» Consigne 1
Reproduisez à l'identique la portion du listing qui s'ouvre sur la ligne contenant « You are a GUI » et se poursuit jusqu'à la fin du listing, ces deux limites incluses.
━━━━
Le luthier Thierry Sterckeman et le Semuta, son dernier violonLe luthier Thierry Sterckeman et le Semuta, son dernier violon. Photo : Gabriel Côté

À l’occasion de la soirée de clôture de la vitrine virtuelle de l’École nationale de lutherie (ENL) le 20 juin dernier, Thierry Sterckeman a été récompensé pour son tout dernier violon, qui lui a valu un prix d’excellence.

Par Gabriel Côté

Il s’agit d’un violon qui sort de l’ordinaire, tant d’un point de vue esthétique qu’en ce qui concerne le choix des matériaux.

Conçu et fabriqué dans le cadre du cours d’instrument contemporain à l’ENL, ce violon se démarque par l’utilisation de lignes brisées dans la forme de caisse et dans la volute, alors que nous sommes plutôt habitués à des formes arrondies. Qui plus est, le jeune luthier a fait preuve d’audace en utilisant du koa, une essence de bois peu commune, pour le dos, le manche et les éclisses.
━━━━
» Consigne 2
Répondez aux questions suivantes d'après l'article :
(a) Quel prix Thierry Sterckeman a-t-il reçu pour son tout dernier violon ?
(b) Dans le cadre de quel cours ce violon a-t-il été conçu et fabriqué ?
(c) Quelle essence de bois le luthier a-t-il utilisée pour le dos, le manche et les éclisses ?
━━━━
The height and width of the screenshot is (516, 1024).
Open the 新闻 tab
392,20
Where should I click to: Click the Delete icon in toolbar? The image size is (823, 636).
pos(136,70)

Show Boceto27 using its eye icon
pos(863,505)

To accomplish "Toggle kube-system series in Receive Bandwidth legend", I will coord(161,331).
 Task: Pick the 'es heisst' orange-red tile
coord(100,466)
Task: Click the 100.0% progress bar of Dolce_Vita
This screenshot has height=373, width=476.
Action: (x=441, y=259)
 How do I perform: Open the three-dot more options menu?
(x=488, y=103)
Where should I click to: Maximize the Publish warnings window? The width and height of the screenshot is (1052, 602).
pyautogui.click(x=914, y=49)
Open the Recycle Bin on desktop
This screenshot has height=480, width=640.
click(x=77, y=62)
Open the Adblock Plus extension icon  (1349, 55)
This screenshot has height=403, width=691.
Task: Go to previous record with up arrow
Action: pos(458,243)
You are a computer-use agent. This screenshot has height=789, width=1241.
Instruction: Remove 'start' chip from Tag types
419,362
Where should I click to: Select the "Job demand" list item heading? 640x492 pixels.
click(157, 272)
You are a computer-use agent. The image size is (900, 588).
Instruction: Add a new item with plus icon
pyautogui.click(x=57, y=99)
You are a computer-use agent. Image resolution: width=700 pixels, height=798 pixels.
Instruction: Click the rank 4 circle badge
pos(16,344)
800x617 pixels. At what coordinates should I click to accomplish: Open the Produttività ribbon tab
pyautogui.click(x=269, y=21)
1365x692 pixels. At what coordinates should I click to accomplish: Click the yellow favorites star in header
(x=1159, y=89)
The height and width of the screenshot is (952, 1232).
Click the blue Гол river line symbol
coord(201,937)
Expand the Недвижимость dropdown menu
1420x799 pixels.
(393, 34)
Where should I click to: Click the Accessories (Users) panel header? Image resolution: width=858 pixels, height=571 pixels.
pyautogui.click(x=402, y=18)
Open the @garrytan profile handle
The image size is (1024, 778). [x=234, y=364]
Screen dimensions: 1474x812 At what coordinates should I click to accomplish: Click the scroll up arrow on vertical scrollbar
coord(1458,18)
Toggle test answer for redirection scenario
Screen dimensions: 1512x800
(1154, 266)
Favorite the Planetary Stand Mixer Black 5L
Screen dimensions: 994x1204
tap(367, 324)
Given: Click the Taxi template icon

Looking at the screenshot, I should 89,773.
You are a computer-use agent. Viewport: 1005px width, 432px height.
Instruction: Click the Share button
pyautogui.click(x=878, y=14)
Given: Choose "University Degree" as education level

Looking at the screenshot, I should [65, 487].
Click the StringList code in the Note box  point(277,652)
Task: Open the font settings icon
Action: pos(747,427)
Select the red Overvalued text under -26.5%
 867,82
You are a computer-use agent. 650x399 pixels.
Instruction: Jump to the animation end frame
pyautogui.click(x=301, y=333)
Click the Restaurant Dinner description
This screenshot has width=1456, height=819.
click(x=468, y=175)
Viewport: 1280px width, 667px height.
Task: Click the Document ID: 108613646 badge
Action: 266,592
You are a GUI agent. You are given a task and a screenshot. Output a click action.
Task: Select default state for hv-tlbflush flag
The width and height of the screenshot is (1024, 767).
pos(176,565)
━━━━
» Réponse complète 1
You are a GUI agent. You are given a task and a screenshot. Output a click action.
Task: Select default state for hv-tlbflush flag
The width and height of the screenshot is (1024, 767).
pos(176,565)

» Réponse complète 2
(a) Un prix d'excellence.
(b) Le cours d'instrument contemporain à l'École nationale de lutherie (ENL).
(c) Le koa.